Refinancing an 80-20 or 70-30 Home Loan

You initially chose an 80/20 or 70/30 loan for one of two reasons: you don’t have funds available for a down payment, or you want to avoid having to pay for private mortgage insurance (PMI). You have two loans: one for the majority percentage of the mortgage; the other for a minority percentage value that is normally used as a line of credit. It is not always possible to refinance these types of loans and it is not always wise.

Refinancing a loan may be a good idea if the interest rate you qualify for is lower than the rate you currently have. This can be especially attractive if you have a variable interest rate.

How to know if you qualify for a refinance

If you owe more on your current 80/20 or 70/30 loan than your property is currently worth, you will not be allowed to sell your property or refinance, until you pay off your loan. Keep in mind that if the value of properties in your neighborhood has increased, the amount you owe may be less than the value of your property. You may want an appraisal done to find out.

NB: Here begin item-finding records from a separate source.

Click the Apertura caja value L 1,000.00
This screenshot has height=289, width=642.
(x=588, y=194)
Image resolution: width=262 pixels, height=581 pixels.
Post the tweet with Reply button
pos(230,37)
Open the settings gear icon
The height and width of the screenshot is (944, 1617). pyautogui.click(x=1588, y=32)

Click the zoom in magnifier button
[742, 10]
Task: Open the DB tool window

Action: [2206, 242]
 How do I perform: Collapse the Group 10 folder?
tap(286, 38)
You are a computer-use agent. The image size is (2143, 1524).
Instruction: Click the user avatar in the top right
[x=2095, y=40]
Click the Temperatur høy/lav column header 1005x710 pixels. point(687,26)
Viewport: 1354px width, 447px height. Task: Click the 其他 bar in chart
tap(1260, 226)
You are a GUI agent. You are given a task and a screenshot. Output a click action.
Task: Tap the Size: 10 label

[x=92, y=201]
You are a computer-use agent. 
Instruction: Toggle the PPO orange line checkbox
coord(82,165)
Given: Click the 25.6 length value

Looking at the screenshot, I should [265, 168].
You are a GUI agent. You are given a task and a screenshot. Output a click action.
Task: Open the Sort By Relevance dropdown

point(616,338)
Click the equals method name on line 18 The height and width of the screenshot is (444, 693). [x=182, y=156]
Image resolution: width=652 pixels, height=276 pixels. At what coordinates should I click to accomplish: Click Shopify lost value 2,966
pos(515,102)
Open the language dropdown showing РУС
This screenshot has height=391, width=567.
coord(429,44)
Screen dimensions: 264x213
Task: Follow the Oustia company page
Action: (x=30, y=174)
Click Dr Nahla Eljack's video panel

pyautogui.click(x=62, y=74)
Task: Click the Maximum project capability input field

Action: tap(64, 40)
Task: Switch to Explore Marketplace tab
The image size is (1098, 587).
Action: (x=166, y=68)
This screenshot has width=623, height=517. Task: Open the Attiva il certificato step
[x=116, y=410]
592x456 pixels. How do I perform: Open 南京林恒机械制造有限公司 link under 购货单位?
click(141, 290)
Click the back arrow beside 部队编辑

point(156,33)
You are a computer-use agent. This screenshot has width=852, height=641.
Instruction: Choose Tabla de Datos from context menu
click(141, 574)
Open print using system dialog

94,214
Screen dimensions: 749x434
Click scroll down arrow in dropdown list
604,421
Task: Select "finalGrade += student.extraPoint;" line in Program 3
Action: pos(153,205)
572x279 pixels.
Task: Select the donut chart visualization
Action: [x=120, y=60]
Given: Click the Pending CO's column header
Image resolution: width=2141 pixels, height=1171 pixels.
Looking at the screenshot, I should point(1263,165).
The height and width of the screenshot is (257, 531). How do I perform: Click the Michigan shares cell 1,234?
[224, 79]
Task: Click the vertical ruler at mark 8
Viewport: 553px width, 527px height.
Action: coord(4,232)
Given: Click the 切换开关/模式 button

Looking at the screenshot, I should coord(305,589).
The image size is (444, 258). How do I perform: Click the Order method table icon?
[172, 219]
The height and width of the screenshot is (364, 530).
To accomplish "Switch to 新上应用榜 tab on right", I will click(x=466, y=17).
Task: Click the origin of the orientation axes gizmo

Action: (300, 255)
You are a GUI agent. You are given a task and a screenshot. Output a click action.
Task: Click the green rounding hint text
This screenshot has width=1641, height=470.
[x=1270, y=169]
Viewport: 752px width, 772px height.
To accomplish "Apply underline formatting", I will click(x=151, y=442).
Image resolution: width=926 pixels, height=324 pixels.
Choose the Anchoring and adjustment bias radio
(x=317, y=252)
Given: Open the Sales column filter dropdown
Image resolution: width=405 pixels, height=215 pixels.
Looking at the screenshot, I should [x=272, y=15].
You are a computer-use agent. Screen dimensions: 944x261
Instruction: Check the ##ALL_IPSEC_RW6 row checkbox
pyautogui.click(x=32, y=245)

How an 80/20 or 70/30 mortgage refinance works

An 80/20 or 70/30 mortgage refinance can offer options for the borrower. For example, it may be worthwhile to make a balloon payment and pay off the smaller loan amount and acquire a lower interest rate on the remaining amount due on the larger loan.

It may also be possible to refinance your loans for lower interest rates and lower monthly payments if you want to keep two loans. You may even qualify for a new second loan that gives you a new higher line of credit.